» STUDY MATERIAL:
⟨

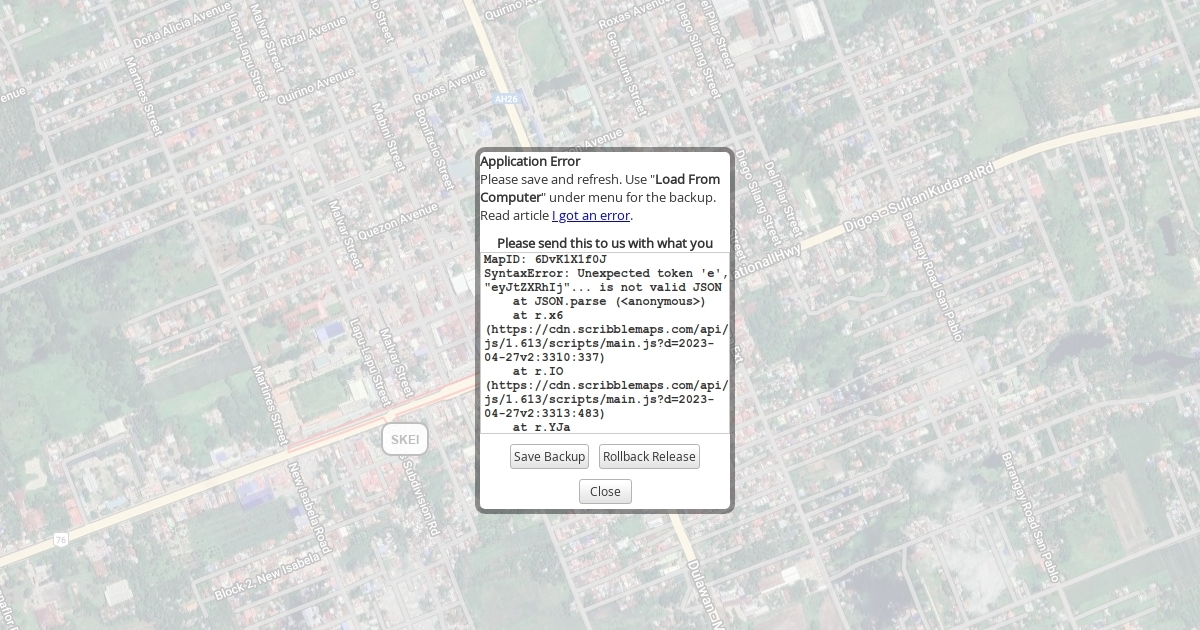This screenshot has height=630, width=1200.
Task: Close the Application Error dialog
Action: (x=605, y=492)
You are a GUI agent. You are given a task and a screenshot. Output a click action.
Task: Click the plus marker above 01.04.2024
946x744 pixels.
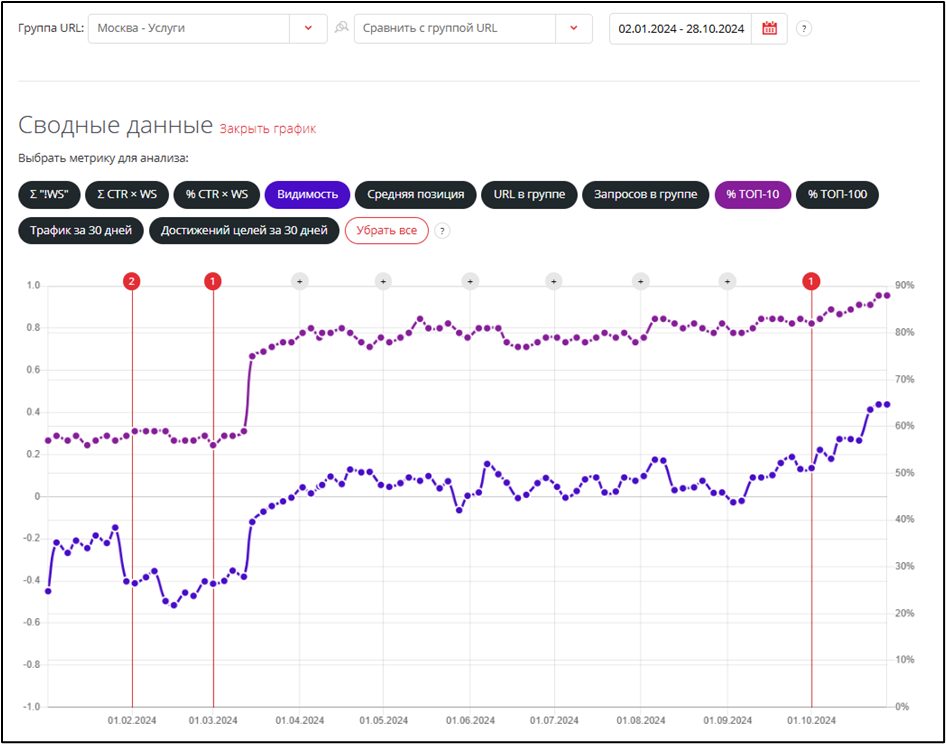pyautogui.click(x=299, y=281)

⟩

» TASK ITEM: None of the pictures belong in the copy. Write out exactly the lines from the line that holds "You are a GUI" through the last line of the listing above, both ends included.

» COMPLETED TASK:
You are a GUI agent. You are given a task and a screenshot. Output a click action.
Task: Click the plus marker above 01.04.2024
946x744 pixels.
pyautogui.click(x=299, y=281)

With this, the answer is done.